2 pounds ground beef
2 cups diced onions
Two 15 1/2-ounce cans pinto beans
One 15 1/2-ounce can pink kidney beans
One 15 1/4-ounce can whole kernel corn, drained
One 14 1/2-ounce can Mexican-style stewed tomatoes
One 14 1/2-ounce can diced tomatoes
One 14 1/2-ounce can tomatoes with chiles
Two 4 1/2-ounce cans diced green chiles
One 4.6-ounce can black olives, drained and sliced, optional
1/2 cup green olives, sliced, optional
One 1 1/4-ounce package taco seasoning mix
One 1-ounce package ranch salad dressing mix
Corn chips, for serving
Sour cream, for garnish
Grated cheese, for garnish
Chopped green onions, for garnish
Pickled jalapenos, for garnish
Brown the ground beef and onions in a large skillet; drain the excess fat, then transfer the browned beef and onions to a large slow cooker or a stockpot.
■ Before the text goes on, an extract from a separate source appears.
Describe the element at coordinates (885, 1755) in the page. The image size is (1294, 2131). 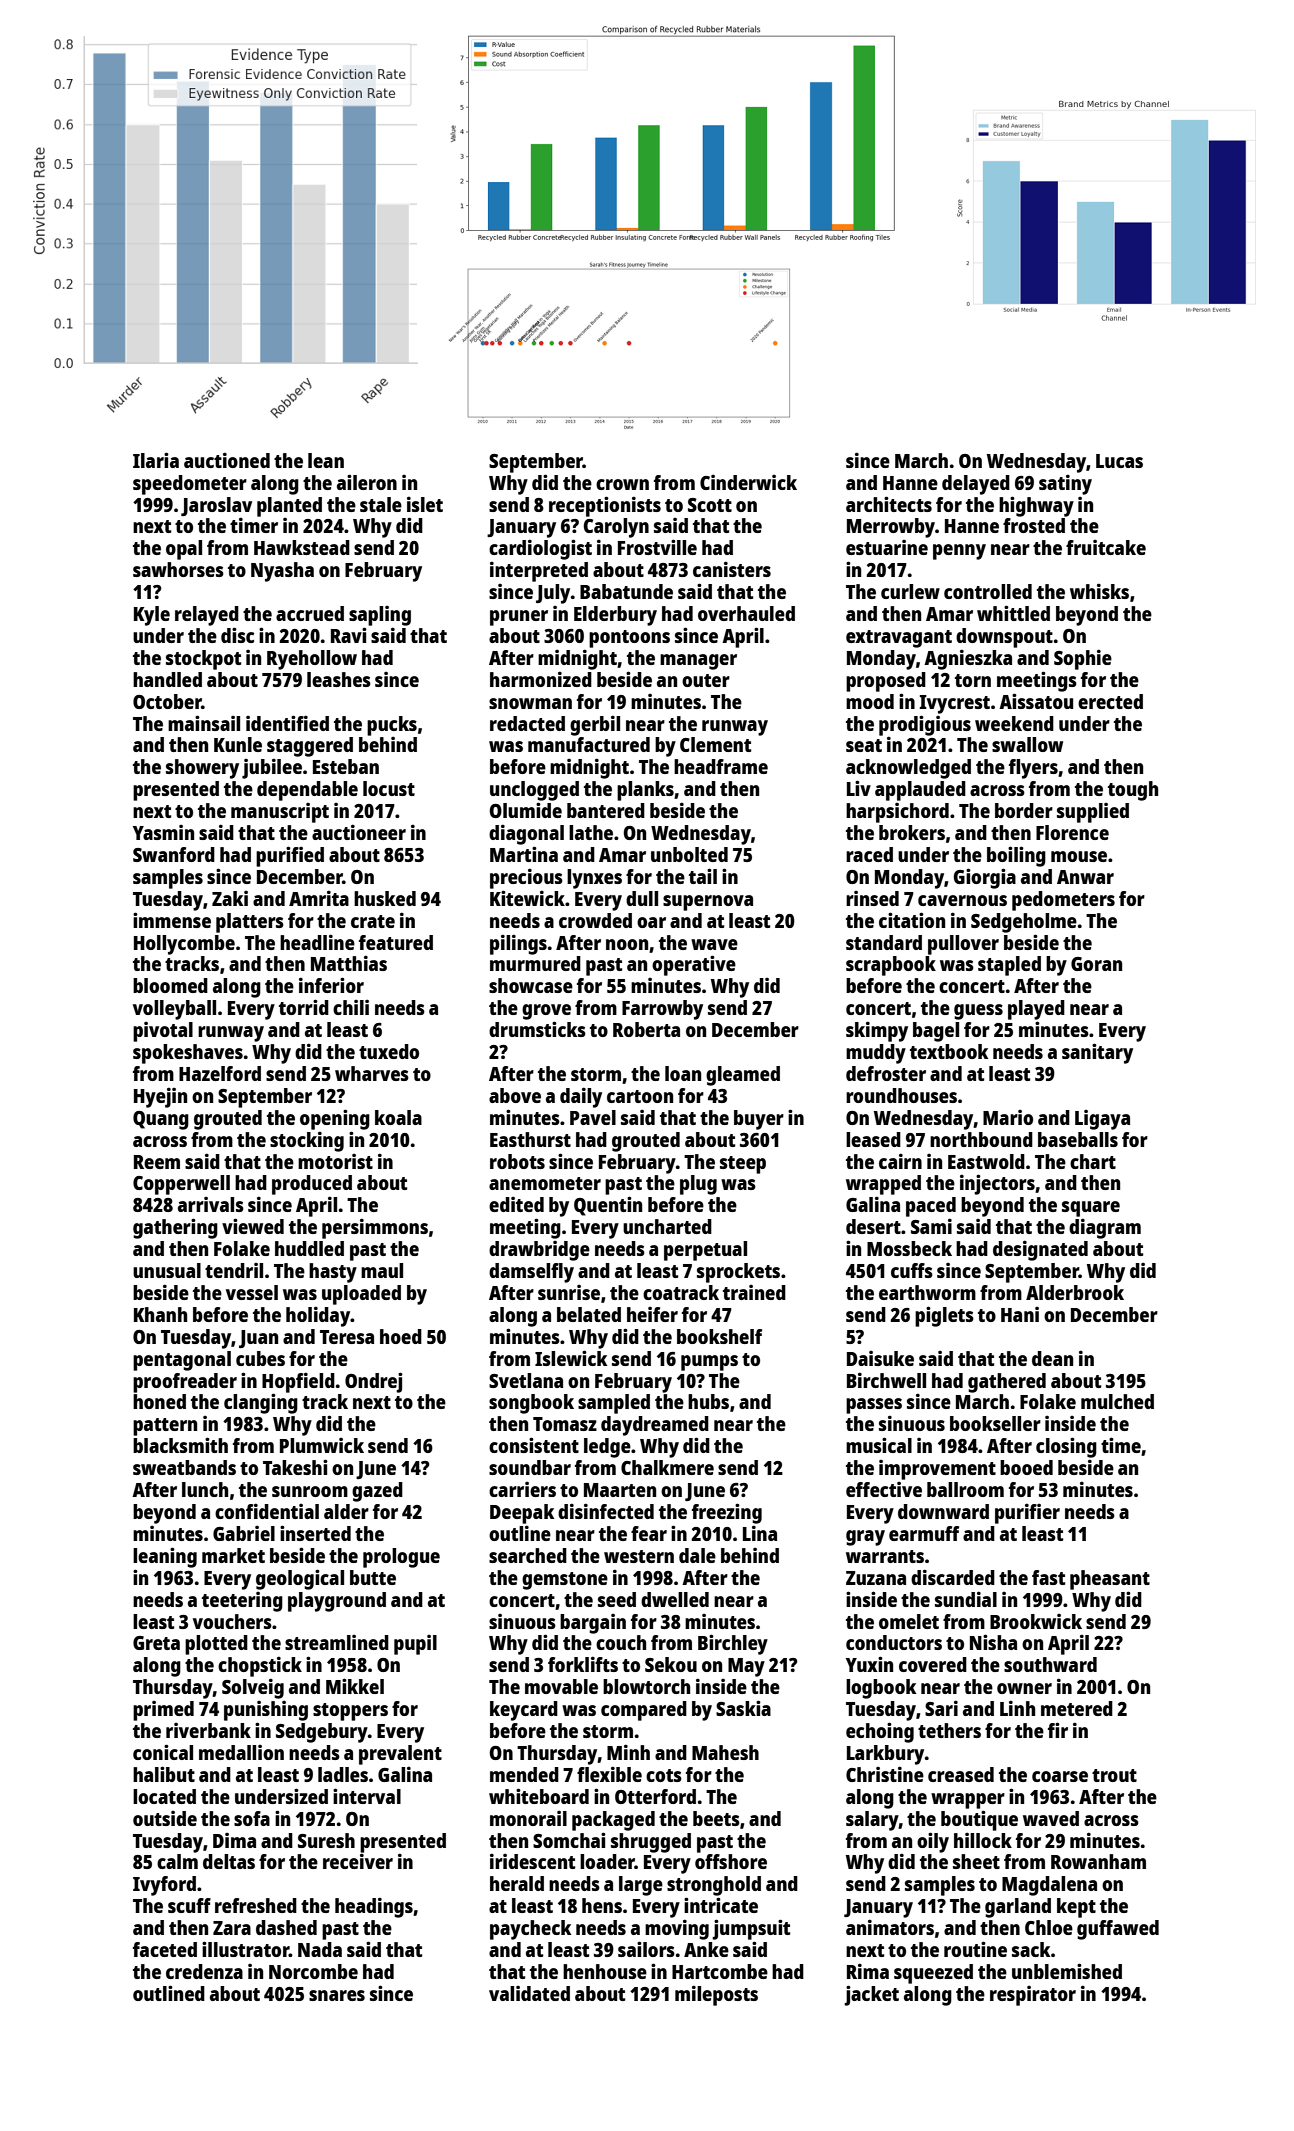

Add the beans, corn, tomatoes, green chiles, black olives, green olives, taco seasoning, and ranch dressing mix, and cook in a slow cooker on low for 6 to 8 hours or simmer over low heat for about 1 hour in a pot on the stove. To serve, place a few corn chips in each bowl and ladle soup over them. Top with sour cream, cheese, green onions and jalapenos.